That which is claimed is:
1. An isolated peptide consisting of an amino acid sequence selected from the group consisting of:
(a) an amino acid sequence shown in SEQ ID NO: 2;
(b) an amino acid sequence of an allelic variant of an amino acid sequence shown in SEQ ID NO: 2, wherein said allelic variant is encoded by a nucleic acid molecule that hybridizes under stringent conditions to the opposite strand of a nucleic acid molecule shown in SEQ ID NOS: 1 or 3;
(c) an amino acid sequence of an ortholog of an amino acid sequence shown in SEQ ID NO: 2, wherein said ortholog is encoded by a nucleic acid molecule that hybridizes under stringent conditions to the opposite strand of a nucleic acid molecule shown in SEQ ID NOS: 1 or 3; and
(d) a fragment of an amino acid sequence shown in SEQ ID NO: 2, wherein said fragment comprises at least 10 contiguous amino acids.

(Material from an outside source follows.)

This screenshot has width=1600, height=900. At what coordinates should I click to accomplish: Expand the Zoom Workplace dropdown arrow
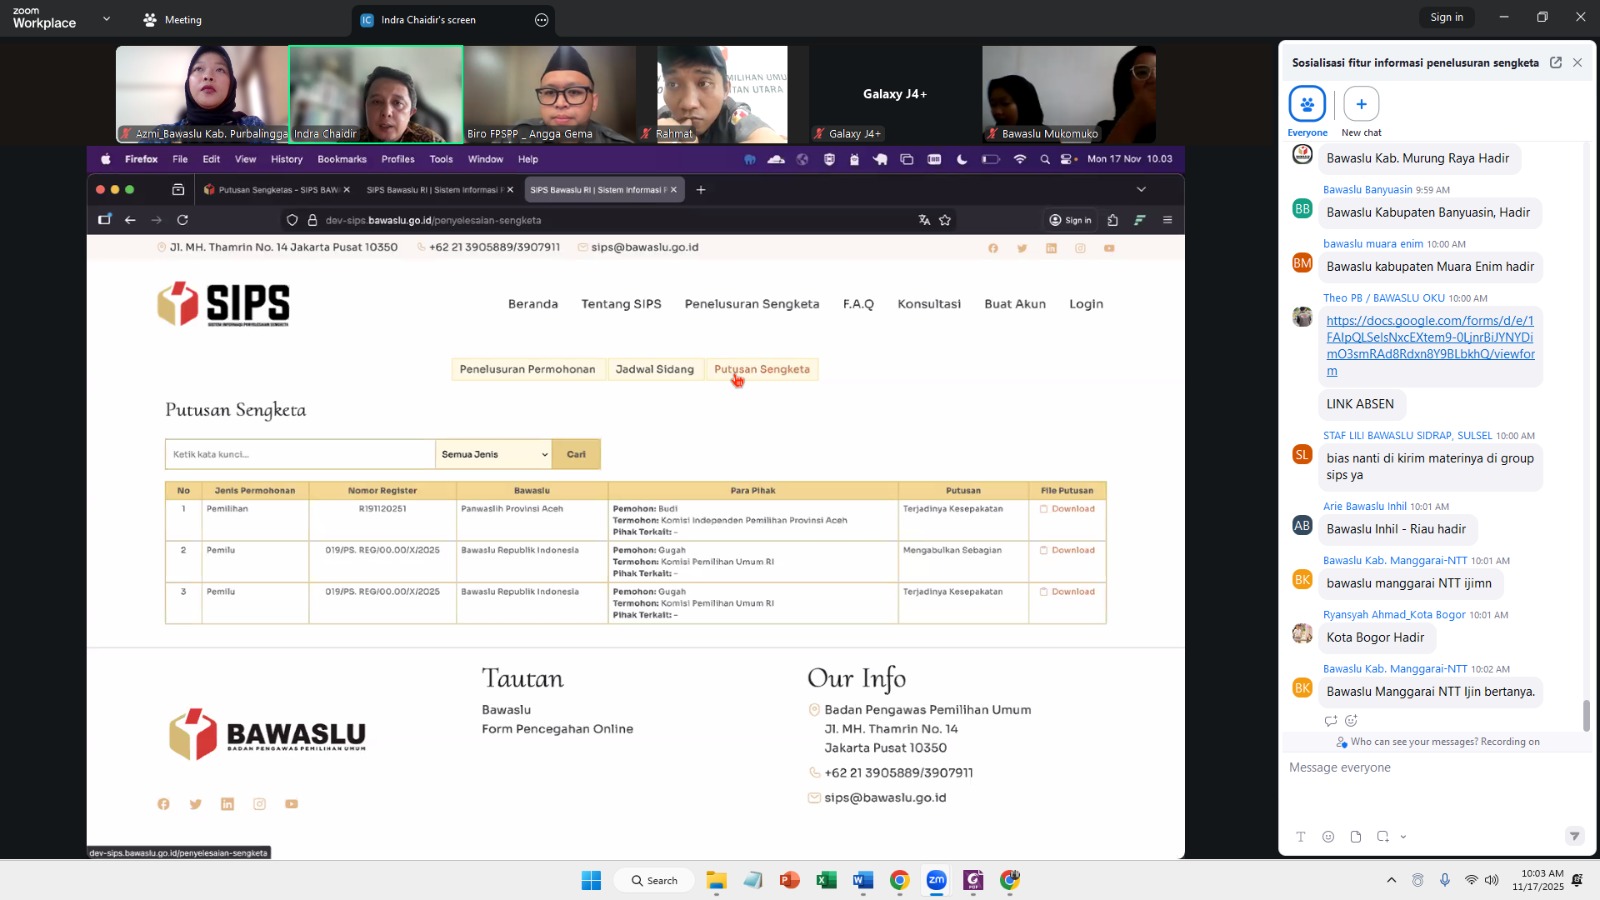pos(106,19)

2. An isolated peptide comprising an amino acid sequence selected from the group consisting of:
(a) an amino acid sequence shown in SEQ ID NO: 2;
(b) an amino acid sequence of an allelic variant of an amino acid sequence shown in SEQ ID NO: 2, wherein said allelic variant is encoded by a nucleic acid molecule that hybridizes under stringent conditions to the opposite strand of a nucleic acid molecule shown in SEQ ID NOS: 1 or 3;
(c) an amino acid sequence of an ortholog of an amino acid sequence shown in SEQ ID NO: 2, wherein said ortholog is encoded by a nucleic acid molecule that hybridizes under stringent conditions to the opposite strand of a nucleic acid molecule shown in SEQ ID NOS: 1 or 3; and
(d) a fragment of an amino acid sequence shown in SEQ ID NO: 2, wherein said fragment comprises at least 10 contiguous amino acids.
3. An isolated antibody that selectively binds to a peptide of claim 2.

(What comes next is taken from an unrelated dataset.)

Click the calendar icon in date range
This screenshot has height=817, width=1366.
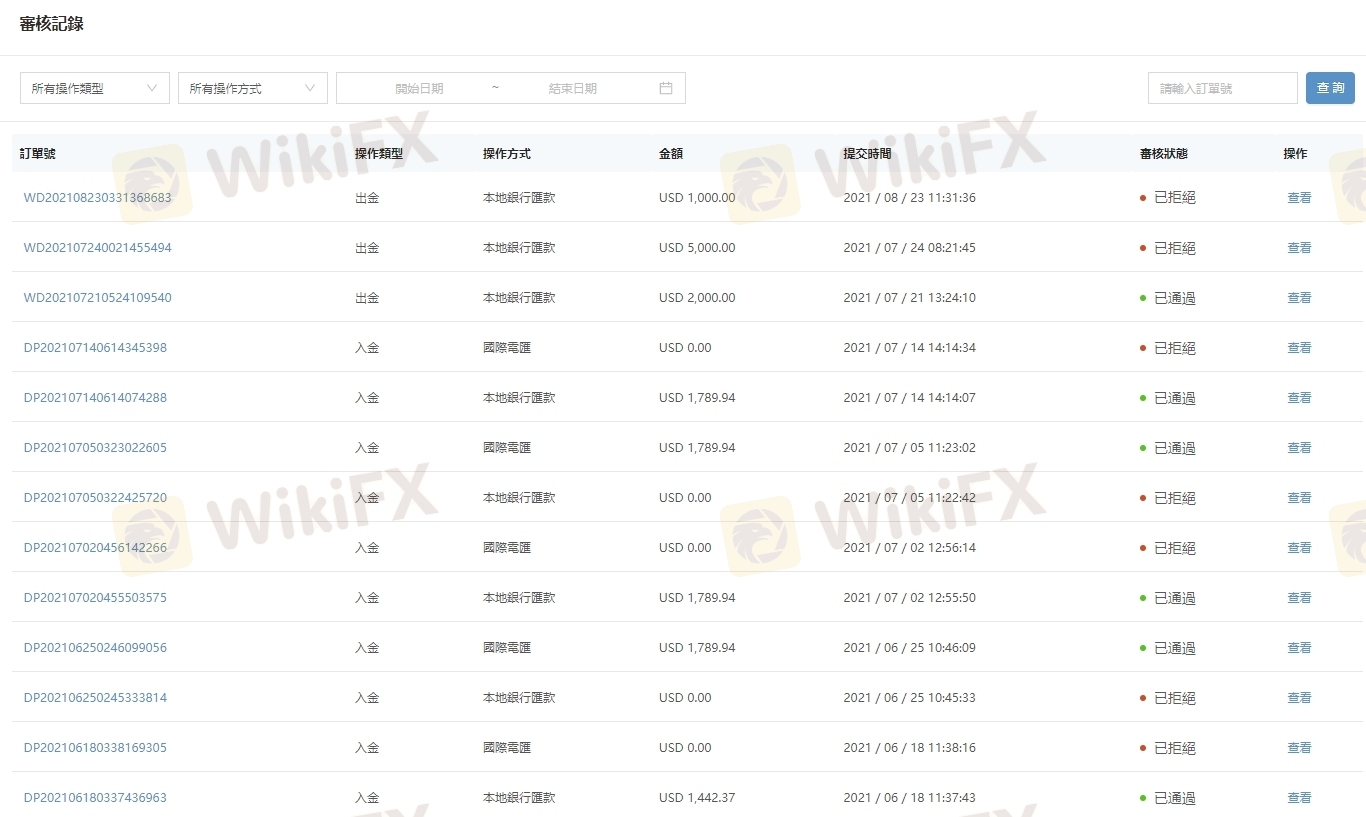click(666, 88)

4. An isolated nucleic acid molecule consisting of a nucleotide sequence selected from the group consisting of:
(a) a nucleotide sequence that encodes an amino acid sequence shown in SEQ ID NO: 2;
(b) a nucleotide sequence that encodes of an allelic variant of an amino acid sequence shown in SEQ ID NO: 2, wherein said nucleotide sequence hybridizes under stringent conditions to the opposite strand of a nucleic acid molecule shown in SEQ ID NOS: 1 or 3;
(c) a nucleotide sequence that encodes an ortholog of an amino acid sequence shown in SEQ ID NO: 2, wherein said nucleotide sequence hybridizes under stringent conditions to the opposite strand of a nucleic acid molecule shown in SEQ ID NOS: 1 or3;
(d) a nucleotide sequence that encodes a fragment of an amino acid sequence shown in SEQ ID NO: 2, wherein said fragment comprises at least 10 contiguous amino acids; and
(e) a nucleotide sequence that is the complement of a nucleotide sequence of (a)-(d).

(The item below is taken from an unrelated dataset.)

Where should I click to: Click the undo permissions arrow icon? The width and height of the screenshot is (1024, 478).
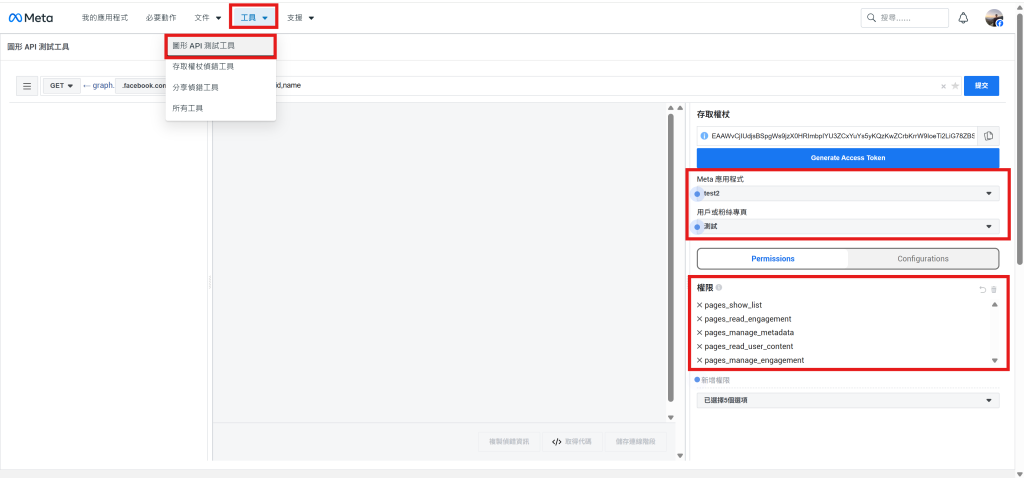[982, 289]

5. An isolated nucleic acid molecule comprising a nucleotide sequence selected from the group consisting of:
(a) a nucleotide sequence that encodes an amino acid sequence shown in SEQ ID NO: 2;
(b) a nucleotide sequence that encodes of an allelic variant of an amino acid sequence shown in SEQ ID NO: 2, wherein said nucleotide sequence hybridizes under stringent conditions to the opposite strand of a nucleic acid molecule shown in SEQ ID NOS: 1 or 3;
(c) a nucleotide sequence that encodes an ortholog of an amino acid sequence shown in SEQ ID NO: 2, wherein said nucleotide sequence hybridizes under stringent conditions to the opposite strand of a nucleic acid molecule shown in SEQ ID NOS: 1 or 3;
(d) a nucleotide sequence that encodes a fragment of an amino acid sequence shown in SEQ ID NO: 2, wherein said fragment comprises at least 10 contiguous amino acids; and
(e) a nucleotide sequence that is the complement of a nucleotide sequence of (a)-(d).
6. A gene chip comprising a nucleic acid molecule of claim 5.
7. A transgenic non-human animal comprising a nucleic acid molecule of claim 5.
8. A nucleic acid vector comprising a nucleic acid molecule of claim 5.
9. A host cell containing the vector of claim 8.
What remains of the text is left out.